Mike, BJ, thanks for the replies. I agree with you Mike on using a trim router or a roto tool. I just want to make custom pistol grips so that's why I thought a dremel might work better....and since I already have one. BJ , okay now you have my curiosity up, how does it move forward & backward? Does the router move ore the table? I have no problem in building one. That is as much fun to me as using it after it's built.


----------



## bobj3 (Jan 17, 2006)

Hi Dominick

1st.let me say it's a great tool... 

The router moves , you fastner down what you want to copy on the left side and then the move the router around in the X-Y-Z, the machine has a pin on the left side, that will copy what ever you have under it...and move the router around in the X-Y -Z , it will do what ever you have with the right bit , it will also do 3D items...once the items are mounted in the frame....

It will do your "pistol grips" easy 

If you want more info just ask a I will did up the snapshots of the manual, I would post the manual but it's 7mb of info,, but you may find a copy of it on the net like I did...

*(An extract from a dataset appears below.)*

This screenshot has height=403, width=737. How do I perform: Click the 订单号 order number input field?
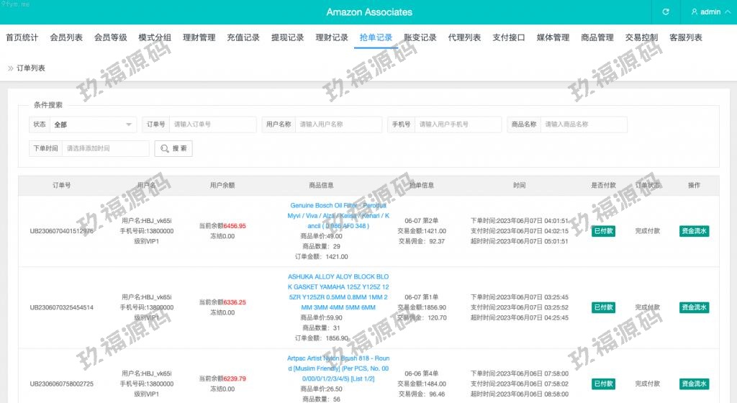[213, 124]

Tell you what send me a P.M. of your email address and I will send you a copy of the manual...then you will have some hard copies to look at..
but make sure your IP (pop 3 mail server) will let you get a 7mb file in your email 1st...

Bj 






Dominick Giarraputo said:


> Mike, BJ, thanks for the replies. I agree with you Mike on using a trim router or a roto tool. I just want to make custom pistol grips so that's why I thought a dremel might work better....and since I already have one. BJ , okay now you have my curiosity up, how does it move forward & backward? Does the router move ore the table? I have no problem in building one. That is as much fun to me as using it after it's built.


----------